Apache Kafka – Topics and Partition with offset
In Apache Kafka, topics are the main channels through which messages are sent, and topics can be divided into partitions for scalability and parallelism. Each message in a partition has a unique offset that acts as a position indicator for that message.
Let’s break down how topics, partitions, and offsets work in Kafka with an example and see how you can use them in your Kafka application.
Key Concepts
- Topic:
- A Kafka topic is a stream of records or messages. Producers send messages to topics, and consumers read messages from topics.

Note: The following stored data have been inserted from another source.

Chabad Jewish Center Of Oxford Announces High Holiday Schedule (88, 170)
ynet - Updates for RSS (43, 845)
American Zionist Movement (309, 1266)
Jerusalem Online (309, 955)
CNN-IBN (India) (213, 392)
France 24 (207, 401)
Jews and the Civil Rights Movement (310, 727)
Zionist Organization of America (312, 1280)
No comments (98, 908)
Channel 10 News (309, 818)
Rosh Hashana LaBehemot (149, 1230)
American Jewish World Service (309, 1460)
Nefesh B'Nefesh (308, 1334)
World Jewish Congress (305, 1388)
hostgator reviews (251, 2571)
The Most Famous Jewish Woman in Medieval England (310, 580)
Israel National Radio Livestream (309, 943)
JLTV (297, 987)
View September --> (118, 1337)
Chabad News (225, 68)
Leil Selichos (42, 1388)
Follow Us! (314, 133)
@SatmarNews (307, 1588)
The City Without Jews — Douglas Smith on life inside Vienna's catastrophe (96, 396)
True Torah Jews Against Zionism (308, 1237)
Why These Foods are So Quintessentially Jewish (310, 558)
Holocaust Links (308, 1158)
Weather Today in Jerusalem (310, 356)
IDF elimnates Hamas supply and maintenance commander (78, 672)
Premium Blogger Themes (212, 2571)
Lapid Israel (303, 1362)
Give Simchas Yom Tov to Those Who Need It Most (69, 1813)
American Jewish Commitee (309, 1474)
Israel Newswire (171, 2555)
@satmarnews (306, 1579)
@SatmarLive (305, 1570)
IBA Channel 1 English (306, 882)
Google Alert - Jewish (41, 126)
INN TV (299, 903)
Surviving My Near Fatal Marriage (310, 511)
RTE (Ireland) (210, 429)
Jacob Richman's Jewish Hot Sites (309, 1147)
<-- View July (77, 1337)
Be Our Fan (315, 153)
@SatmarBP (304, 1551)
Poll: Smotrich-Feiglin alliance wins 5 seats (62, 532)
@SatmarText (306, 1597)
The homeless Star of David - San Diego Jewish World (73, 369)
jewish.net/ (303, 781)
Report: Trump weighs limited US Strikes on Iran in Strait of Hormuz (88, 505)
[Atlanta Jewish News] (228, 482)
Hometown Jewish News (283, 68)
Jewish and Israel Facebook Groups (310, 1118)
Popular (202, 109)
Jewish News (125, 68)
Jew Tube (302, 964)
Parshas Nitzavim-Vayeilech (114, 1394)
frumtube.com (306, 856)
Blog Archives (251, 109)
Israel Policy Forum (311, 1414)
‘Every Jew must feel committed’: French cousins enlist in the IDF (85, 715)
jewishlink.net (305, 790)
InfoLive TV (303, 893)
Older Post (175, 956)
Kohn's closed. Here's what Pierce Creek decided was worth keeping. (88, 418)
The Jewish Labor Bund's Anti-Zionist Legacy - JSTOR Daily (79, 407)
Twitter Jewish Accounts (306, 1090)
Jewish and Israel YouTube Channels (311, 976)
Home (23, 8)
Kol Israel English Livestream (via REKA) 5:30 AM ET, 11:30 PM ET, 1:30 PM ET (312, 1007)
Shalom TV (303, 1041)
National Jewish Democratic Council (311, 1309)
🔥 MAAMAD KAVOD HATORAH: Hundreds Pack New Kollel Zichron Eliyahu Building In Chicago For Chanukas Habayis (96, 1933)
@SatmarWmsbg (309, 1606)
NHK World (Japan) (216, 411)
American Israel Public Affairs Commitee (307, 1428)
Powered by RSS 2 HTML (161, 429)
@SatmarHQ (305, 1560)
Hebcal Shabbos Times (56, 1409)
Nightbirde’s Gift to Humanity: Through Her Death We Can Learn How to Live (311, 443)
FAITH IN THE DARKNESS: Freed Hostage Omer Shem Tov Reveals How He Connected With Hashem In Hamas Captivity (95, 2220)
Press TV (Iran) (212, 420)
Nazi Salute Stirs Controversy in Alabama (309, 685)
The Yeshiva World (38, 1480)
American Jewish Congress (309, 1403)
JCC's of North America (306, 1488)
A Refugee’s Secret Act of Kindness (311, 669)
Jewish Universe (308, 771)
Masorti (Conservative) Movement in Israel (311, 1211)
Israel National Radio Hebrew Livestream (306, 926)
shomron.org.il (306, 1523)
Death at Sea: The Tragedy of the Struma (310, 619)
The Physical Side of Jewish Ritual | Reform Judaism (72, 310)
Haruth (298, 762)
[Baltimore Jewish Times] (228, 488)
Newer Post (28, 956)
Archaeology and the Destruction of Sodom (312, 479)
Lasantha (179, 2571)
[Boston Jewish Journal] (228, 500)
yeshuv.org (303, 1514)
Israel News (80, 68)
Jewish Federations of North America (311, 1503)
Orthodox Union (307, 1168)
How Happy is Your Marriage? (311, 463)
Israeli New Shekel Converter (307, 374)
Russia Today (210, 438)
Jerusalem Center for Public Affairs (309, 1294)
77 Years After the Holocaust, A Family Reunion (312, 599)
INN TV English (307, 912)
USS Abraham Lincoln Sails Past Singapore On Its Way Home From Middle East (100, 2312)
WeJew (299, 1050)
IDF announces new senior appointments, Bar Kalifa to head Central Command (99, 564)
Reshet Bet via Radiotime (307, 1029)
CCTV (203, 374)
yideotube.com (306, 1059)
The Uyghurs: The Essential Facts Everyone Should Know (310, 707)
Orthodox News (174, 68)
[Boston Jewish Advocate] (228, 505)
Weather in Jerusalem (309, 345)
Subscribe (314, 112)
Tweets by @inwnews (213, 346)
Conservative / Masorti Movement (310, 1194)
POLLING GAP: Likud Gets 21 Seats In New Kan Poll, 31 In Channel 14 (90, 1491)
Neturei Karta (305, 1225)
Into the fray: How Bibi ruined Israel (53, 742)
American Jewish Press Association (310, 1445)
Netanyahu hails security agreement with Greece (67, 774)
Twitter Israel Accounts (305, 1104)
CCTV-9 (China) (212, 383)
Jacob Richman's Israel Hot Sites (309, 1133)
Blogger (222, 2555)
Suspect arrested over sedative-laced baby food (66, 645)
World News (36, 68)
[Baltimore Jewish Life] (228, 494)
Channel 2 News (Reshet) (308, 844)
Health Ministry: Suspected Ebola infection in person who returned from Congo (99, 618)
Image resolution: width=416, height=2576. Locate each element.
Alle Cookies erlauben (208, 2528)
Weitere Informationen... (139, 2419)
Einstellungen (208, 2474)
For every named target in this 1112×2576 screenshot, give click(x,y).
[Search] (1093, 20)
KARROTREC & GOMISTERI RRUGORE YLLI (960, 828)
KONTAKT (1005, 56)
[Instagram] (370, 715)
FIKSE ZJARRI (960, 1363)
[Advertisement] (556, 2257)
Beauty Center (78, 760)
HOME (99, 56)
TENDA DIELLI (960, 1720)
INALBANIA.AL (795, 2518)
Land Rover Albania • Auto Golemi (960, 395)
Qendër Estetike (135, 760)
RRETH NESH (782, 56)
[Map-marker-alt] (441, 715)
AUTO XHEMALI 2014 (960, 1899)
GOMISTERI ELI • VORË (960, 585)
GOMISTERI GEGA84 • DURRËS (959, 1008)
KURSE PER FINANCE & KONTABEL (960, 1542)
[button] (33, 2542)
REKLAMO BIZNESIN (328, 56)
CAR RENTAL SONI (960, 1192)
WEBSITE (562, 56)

- Kafka topics are logically categorized message channels.
- Partition:
- Kafka topics are divided into partitions. Each partition is a separate log file where messages are written in a sequential and immutable order.
- Partitions allow Kafka to scale horizontally by distributing partitions across multiple brokers.
- Offset:
- Each message within a partition is identified by a unique offset, which is a sequential number that represents the message’s position within the partition.
- Offsets are maintained by Kafka to allow consumers to keep track of which messages have been consumed.
- Consumers use offsets to read the next message in the partition and can even re-read messages by adjusting the offset (rewind or skip).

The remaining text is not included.